• _Problem to solve_:
Render the lines from the line with "Where should I click to: Click the Annuler" to the line with "will tap(27, 202).", both included, as a Markdown table with the columns Row and Line. Number the rows in order and leave out blank lines.
# # # # # # #
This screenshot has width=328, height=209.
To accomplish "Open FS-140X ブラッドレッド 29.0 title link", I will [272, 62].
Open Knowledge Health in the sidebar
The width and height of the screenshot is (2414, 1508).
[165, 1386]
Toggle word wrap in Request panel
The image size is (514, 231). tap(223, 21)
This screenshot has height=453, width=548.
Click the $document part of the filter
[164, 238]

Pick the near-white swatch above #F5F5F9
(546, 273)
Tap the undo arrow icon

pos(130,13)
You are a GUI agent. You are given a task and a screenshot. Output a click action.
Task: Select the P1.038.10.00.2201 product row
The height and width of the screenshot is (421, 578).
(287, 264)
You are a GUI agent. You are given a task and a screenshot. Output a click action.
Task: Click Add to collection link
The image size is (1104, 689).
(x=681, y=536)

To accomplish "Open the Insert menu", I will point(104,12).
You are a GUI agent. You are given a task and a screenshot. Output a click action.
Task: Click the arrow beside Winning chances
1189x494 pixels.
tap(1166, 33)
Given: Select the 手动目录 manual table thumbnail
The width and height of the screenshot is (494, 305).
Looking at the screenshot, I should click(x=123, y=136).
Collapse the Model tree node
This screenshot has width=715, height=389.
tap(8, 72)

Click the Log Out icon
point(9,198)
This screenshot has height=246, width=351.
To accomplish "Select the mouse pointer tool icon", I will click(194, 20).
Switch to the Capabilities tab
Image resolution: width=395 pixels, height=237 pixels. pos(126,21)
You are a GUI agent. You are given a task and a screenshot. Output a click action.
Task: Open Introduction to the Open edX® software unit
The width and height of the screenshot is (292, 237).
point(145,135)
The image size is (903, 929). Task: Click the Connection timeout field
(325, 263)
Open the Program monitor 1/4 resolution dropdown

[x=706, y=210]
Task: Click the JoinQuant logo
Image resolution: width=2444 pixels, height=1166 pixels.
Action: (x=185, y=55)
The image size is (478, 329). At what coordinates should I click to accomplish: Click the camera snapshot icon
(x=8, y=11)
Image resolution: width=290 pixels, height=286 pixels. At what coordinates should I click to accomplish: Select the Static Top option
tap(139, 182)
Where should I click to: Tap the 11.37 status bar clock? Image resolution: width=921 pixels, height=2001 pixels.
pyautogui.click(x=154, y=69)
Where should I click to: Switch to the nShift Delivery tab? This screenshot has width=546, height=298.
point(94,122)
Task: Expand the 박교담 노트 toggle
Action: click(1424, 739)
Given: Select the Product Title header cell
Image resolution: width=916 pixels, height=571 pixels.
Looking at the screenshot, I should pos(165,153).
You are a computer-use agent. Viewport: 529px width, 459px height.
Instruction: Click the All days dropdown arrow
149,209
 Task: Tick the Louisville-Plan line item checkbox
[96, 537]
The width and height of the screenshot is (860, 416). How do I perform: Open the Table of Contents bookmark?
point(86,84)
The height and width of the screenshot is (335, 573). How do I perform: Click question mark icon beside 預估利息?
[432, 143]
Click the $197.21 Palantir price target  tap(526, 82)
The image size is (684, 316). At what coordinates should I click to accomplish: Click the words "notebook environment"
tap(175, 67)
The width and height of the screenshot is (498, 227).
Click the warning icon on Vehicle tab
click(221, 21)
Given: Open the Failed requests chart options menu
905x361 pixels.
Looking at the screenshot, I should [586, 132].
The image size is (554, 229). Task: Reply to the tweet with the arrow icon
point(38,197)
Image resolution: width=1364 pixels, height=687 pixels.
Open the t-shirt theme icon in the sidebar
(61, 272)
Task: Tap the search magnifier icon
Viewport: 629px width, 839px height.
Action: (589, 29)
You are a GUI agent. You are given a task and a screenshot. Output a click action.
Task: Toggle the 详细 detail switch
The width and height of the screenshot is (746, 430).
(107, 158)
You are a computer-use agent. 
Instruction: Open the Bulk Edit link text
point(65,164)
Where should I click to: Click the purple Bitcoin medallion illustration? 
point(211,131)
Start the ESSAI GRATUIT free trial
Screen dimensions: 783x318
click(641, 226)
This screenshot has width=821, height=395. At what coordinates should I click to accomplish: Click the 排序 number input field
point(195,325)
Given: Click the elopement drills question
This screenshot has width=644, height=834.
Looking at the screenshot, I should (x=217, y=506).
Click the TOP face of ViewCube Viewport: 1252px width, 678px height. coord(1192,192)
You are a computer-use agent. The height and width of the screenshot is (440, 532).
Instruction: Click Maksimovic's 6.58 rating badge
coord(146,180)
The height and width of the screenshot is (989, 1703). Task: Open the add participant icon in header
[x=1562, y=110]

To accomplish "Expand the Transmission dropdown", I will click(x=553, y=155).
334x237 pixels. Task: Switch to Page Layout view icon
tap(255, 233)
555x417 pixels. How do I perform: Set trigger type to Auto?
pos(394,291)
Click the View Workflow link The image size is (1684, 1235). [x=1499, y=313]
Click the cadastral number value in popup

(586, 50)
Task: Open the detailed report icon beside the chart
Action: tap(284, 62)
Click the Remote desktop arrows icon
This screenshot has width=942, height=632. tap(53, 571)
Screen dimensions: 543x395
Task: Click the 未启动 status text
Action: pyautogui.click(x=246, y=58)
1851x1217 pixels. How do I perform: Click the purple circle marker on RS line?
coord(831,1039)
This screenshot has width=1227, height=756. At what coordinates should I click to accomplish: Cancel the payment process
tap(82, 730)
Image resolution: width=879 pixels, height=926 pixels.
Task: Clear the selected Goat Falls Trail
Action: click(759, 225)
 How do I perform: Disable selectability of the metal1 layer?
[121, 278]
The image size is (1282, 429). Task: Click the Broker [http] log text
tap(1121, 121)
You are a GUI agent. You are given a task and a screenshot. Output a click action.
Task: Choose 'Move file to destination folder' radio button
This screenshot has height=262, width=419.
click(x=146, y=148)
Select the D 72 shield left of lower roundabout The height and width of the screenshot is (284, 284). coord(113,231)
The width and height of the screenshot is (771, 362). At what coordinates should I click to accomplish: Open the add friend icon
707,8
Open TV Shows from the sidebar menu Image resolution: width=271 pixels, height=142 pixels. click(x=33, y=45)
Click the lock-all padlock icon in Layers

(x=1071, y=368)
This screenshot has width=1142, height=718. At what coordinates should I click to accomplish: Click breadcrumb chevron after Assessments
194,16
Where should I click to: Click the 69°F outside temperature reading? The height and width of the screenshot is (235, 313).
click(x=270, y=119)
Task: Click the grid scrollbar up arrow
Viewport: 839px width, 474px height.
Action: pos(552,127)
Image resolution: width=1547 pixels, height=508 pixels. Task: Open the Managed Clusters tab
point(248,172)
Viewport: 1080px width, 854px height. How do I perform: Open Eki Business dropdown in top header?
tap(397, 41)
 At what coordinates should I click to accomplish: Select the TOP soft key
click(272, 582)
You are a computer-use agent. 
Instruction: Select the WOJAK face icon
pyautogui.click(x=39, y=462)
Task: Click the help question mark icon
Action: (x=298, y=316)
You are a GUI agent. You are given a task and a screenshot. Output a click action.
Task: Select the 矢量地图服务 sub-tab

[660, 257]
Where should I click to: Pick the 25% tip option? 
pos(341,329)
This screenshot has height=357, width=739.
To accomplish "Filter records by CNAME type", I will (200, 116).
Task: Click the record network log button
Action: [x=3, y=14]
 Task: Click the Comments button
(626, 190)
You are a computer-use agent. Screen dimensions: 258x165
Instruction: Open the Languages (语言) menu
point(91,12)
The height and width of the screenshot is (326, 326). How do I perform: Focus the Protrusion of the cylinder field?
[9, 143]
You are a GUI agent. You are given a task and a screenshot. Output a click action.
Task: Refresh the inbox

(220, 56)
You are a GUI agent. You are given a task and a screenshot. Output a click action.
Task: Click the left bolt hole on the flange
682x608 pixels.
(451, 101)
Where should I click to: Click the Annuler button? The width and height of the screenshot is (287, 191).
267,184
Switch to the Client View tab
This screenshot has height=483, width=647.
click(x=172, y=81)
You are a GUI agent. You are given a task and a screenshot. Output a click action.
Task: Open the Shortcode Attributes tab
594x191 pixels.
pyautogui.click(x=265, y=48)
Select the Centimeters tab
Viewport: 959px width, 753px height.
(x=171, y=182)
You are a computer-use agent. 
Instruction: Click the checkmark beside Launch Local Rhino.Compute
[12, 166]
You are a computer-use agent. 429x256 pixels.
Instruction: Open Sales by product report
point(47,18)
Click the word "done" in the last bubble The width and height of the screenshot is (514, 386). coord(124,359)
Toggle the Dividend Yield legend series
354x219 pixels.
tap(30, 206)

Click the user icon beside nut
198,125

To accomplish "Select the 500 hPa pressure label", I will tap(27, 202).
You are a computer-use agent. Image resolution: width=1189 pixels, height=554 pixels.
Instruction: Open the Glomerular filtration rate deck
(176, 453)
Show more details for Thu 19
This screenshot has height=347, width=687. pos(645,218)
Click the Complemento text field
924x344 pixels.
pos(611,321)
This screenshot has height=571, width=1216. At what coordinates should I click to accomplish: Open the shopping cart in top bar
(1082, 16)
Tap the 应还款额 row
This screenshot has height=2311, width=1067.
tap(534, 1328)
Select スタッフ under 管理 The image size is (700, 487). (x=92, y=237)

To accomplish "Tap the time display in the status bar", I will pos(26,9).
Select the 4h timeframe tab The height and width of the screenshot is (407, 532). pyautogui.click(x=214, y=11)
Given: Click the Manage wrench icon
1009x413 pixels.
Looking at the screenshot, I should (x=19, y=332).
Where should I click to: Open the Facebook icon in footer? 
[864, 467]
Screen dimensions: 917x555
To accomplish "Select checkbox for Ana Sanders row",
# # # # # # #
• _Written response_:
| Row | Line |
|---|---|
| 1 | Where should I click to: Click the Annuler button? The width and height of the screenshot is (287, 191). |
| 2 | 267,184 |
| 3 | Switch to the Client View tab |
| 4 | This screenshot has height=483, width=647. |
| 5 | click(x=172, y=81) |
| 6 | You are a GUI agent. You are given a task and a screenshot. Output a click action. |
| 7 | Task: Open the Shortcode Attributes tab |
| 8 | 594x191 pixels. |
| 9 | pyautogui.click(x=265, y=48) |
| 10 | Select the Centimeters tab |
| 11 | Viewport: 959px width, 753px height. |
| 12 | (x=171, y=182) |
| 13 | You are a computer-use agent.  |
| 14 | Instruction: Click the checkmark beside Launch Local Rhino.Compute |
| 15 | [12, 166] |
| 16 | You are a computer-use agent. 429x256 pixels. |
| 17 | Instruction: Open Sales by product report |
| 18 | point(47,18) |
| 19 | Click the word "done" in the last bubble The width and height of the screenshot is (514, 386). coord(124,359) |
| 20 | Toggle the Dividend Yield legend series |
| 21 | 354x219 pixels. |
| 22 | tap(30, 206) |
| 23 | Click the user icon beside nut |
| 24 | 198,125 |
| 25 | To accomplish "Select the 500 hPa pressure label", I will tap(27, 202). |